Aim of the exercise
Using the listing below, select the lines with the word "will" and copy them.

== Segment start ==

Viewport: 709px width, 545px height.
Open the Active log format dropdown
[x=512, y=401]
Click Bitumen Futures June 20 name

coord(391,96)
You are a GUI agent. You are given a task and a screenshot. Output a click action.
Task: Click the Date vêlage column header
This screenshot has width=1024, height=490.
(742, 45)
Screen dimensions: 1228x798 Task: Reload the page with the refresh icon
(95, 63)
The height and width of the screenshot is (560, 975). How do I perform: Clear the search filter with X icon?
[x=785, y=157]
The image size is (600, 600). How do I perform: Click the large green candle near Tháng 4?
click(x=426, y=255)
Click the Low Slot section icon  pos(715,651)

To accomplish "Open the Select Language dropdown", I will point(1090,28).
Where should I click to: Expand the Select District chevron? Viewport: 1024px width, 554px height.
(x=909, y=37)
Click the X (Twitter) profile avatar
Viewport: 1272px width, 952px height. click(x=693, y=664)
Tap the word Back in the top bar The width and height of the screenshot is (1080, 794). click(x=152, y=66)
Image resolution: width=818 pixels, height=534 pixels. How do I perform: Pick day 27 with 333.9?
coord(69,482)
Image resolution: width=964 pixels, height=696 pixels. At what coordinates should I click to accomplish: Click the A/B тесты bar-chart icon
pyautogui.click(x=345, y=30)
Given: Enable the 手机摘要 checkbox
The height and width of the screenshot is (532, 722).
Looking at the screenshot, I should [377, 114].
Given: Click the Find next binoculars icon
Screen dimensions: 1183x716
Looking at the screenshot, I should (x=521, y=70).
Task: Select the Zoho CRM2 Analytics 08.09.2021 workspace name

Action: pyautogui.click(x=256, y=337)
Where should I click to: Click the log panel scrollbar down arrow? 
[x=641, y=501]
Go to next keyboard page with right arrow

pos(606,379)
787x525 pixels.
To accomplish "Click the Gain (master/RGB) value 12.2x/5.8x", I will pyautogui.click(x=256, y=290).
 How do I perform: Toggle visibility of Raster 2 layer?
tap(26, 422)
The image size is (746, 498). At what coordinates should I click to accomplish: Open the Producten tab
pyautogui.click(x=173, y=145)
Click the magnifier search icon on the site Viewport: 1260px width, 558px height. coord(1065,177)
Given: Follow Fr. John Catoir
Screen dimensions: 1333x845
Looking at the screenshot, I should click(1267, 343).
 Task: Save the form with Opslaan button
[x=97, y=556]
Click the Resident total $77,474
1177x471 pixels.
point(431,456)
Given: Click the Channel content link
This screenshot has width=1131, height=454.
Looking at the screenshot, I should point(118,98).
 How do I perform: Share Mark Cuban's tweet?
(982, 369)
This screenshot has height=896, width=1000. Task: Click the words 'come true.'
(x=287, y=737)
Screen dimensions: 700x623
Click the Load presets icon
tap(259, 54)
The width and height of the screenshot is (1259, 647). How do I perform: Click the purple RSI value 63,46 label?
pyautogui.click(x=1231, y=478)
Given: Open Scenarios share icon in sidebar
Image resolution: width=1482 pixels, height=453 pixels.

== Segment end ==

Exercise solution
To accomplish "Open the Select Language dropdown", I will point(1090,28).
To accomplish "Click the Gain (master/RGB) value 12.2x/5.8x", I will pyautogui.click(x=256, y=290).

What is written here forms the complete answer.